■ **Short exercise**: Convert the stretch of material from the line containing "Viewport: 432px width, 243px height." through the line containing "point(226,168)" into a numbered list, skipping any blank lines.

■ **Record list**:

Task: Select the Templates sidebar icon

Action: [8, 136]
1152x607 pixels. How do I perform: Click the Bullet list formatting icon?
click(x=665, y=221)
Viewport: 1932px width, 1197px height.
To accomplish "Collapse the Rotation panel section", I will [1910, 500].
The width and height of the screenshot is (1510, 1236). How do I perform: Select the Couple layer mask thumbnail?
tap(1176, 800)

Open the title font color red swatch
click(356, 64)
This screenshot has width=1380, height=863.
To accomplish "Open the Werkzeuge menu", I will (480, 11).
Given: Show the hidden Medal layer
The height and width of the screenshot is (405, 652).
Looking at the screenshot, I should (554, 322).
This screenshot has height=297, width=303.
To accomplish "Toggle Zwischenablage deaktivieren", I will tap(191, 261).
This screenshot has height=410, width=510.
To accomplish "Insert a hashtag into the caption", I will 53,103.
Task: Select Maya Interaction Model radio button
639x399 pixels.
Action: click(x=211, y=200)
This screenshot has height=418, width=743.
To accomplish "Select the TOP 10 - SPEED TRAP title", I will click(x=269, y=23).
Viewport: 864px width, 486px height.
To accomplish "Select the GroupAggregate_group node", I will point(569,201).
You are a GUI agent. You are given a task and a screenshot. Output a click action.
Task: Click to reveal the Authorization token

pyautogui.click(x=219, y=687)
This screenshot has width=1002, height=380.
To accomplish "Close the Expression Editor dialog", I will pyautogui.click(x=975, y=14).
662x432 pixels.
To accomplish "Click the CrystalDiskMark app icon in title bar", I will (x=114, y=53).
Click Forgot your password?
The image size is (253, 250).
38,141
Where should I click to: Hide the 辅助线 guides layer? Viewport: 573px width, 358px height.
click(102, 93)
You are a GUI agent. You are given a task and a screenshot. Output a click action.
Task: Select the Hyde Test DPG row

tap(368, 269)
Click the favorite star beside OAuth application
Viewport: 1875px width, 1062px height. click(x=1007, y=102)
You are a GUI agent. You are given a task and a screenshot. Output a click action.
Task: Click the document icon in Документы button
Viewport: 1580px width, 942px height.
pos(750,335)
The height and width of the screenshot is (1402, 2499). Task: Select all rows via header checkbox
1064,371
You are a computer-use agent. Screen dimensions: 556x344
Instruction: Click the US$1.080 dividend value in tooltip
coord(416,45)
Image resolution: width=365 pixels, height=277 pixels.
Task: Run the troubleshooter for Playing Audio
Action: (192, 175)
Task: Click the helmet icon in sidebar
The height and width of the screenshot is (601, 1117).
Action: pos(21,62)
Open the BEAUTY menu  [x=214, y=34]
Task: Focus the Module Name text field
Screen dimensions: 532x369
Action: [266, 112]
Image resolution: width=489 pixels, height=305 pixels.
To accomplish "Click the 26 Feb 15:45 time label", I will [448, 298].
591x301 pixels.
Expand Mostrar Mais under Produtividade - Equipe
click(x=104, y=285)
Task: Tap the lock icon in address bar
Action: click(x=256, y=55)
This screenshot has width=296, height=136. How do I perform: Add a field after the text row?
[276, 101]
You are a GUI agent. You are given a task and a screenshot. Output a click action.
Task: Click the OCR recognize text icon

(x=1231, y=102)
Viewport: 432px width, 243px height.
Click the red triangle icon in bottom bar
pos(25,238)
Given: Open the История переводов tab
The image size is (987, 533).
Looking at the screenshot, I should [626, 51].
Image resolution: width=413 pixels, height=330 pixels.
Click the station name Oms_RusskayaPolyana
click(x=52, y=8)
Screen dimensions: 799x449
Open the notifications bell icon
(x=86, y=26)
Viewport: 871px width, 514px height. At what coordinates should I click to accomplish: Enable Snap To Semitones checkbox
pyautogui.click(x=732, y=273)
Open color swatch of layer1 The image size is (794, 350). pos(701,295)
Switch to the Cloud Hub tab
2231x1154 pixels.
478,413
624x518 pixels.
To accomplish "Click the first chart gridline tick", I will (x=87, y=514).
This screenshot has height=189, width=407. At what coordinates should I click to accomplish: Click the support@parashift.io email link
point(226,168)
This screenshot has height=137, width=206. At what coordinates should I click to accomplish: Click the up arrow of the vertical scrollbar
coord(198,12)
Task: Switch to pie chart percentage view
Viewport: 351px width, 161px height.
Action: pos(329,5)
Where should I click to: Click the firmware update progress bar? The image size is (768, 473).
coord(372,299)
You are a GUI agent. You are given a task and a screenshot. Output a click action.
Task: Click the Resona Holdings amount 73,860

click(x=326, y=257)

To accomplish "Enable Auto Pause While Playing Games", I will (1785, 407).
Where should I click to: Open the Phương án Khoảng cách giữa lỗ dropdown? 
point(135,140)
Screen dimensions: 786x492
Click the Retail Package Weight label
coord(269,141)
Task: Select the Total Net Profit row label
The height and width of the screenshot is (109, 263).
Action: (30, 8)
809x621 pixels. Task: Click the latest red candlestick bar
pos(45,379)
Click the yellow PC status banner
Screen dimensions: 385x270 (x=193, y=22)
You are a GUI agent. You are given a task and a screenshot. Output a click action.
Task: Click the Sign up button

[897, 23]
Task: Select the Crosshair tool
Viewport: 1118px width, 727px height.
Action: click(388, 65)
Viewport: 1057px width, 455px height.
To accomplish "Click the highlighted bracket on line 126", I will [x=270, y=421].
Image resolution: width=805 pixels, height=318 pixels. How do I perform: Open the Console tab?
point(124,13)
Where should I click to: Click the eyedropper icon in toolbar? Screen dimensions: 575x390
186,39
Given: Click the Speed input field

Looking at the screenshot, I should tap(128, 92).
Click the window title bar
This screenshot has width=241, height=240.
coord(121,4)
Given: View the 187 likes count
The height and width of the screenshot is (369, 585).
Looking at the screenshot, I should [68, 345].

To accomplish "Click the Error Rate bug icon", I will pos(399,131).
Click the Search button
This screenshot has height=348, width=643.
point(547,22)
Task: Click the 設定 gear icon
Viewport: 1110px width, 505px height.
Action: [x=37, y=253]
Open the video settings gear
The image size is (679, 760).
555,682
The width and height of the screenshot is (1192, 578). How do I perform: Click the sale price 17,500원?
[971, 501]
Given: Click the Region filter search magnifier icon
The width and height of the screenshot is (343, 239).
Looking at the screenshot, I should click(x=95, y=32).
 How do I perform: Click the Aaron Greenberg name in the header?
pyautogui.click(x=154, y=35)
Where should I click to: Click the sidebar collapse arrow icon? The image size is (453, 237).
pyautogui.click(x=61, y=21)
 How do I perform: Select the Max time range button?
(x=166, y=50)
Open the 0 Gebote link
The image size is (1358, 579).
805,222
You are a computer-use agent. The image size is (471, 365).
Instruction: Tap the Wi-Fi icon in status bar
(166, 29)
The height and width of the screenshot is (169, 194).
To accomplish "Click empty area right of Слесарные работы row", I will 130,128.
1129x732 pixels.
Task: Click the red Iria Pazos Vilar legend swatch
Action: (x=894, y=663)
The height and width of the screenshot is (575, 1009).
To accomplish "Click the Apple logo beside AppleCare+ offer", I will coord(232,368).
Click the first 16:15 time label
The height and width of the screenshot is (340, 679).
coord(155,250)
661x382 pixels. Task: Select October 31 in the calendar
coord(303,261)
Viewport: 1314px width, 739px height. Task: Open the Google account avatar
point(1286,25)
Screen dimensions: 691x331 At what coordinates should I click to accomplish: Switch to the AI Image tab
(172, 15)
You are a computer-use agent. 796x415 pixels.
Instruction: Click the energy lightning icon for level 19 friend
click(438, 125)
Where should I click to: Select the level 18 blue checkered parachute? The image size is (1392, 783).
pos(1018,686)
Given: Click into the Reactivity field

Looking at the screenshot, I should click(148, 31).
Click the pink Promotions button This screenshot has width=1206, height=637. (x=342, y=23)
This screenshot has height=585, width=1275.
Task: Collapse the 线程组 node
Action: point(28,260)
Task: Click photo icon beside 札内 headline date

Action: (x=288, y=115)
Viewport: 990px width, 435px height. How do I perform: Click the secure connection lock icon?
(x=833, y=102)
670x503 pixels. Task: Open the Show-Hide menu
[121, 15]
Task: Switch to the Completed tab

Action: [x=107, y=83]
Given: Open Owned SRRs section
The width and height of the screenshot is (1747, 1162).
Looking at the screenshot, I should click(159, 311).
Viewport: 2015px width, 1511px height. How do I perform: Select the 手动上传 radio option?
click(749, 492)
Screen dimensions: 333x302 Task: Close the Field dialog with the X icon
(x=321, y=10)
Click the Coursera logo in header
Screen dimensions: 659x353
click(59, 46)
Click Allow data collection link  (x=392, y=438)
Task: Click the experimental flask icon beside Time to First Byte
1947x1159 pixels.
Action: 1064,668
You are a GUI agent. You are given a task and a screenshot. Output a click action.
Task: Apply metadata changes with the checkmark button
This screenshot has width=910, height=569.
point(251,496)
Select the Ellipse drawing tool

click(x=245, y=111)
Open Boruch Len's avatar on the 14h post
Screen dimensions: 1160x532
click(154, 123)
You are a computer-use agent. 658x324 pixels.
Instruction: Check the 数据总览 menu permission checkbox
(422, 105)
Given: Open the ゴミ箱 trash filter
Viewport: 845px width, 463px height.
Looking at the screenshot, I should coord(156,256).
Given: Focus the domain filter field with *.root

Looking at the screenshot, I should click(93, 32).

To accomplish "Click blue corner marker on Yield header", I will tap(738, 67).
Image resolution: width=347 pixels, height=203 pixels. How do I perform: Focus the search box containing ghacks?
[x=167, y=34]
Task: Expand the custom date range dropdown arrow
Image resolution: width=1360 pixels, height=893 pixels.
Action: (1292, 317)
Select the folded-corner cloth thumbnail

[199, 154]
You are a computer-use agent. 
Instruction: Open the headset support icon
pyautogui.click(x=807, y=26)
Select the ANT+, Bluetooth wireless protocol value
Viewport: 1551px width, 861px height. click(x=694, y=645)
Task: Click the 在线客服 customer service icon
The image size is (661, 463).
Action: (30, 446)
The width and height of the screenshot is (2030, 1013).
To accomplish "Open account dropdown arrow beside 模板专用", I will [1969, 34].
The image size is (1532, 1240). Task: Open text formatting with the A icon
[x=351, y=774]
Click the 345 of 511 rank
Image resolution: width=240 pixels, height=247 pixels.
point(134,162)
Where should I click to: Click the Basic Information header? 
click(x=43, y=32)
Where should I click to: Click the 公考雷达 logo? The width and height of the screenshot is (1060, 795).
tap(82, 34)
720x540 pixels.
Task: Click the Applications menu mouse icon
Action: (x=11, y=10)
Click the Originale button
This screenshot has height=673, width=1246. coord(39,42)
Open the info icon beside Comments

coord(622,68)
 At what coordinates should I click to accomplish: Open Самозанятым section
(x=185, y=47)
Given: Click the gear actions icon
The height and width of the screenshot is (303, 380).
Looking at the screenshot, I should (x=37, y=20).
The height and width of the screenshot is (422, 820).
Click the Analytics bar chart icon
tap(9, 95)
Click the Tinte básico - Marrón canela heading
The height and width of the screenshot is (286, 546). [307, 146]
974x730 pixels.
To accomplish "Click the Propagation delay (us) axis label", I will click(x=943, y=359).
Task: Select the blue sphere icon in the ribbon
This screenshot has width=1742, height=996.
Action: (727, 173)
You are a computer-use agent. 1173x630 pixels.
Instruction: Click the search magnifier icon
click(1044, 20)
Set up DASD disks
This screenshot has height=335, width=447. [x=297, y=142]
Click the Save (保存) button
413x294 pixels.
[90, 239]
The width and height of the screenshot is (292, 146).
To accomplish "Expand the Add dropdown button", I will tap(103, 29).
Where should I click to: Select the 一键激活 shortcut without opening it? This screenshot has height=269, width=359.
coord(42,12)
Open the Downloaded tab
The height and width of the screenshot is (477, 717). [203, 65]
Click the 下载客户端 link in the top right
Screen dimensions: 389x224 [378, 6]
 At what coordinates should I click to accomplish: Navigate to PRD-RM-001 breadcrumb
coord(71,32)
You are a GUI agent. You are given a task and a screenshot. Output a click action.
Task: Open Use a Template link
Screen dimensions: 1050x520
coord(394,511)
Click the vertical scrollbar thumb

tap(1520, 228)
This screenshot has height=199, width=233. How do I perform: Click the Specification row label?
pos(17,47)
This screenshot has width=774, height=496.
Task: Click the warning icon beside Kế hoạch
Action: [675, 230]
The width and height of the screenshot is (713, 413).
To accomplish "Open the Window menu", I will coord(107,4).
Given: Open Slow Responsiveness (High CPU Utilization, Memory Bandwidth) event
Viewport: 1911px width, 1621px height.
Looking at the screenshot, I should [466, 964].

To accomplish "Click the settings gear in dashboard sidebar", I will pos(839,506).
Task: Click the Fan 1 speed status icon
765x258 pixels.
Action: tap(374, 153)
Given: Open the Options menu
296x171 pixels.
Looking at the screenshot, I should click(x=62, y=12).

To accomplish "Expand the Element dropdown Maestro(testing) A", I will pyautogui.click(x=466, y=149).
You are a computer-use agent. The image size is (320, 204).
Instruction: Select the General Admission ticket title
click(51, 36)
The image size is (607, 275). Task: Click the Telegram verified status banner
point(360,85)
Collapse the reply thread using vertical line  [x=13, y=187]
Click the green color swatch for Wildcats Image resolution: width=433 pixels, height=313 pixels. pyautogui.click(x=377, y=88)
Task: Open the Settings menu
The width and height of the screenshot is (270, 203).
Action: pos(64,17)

■ **Response to the exercise**:
1. Viewport: 432px width, 243px height.
2. Click the red triangle icon in bottom bar
3. pos(25,238)
4. Given: Open the История переводов tab
5. The image size is (987, 533).
6. Looking at the screenshot, I should [626, 51].
7. Image resolution: width=413 pixels, height=330 pixels.
8. Click the station name Oms_RusskayaPolyana
9. click(x=52, y=8)
10. Screen dimensions: 799x449
11. Open the notifications bell icon
12. (x=86, y=26)
13. Viewport: 871px width, 514px height. At what coordinates should I click to accomplish: Enable Snap To Semitones checkbox
14. pyautogui.click(x=732, y=273)
15. Open color swatch of layer1 The image size is (794, 350). pos(701,295)
16. Switch to the Cloud Hub tab
17. 2231x1154 pixels.
18. 478,413
19. 624x518 pixels.
20. To accomplish "Click the first chart gridline tick", I will (x=87, y=514).
21. This screenshot has height=189, width=407. At what coordinates should I click to accomplish: Click the support@parashift.io email link
22. point(226,168)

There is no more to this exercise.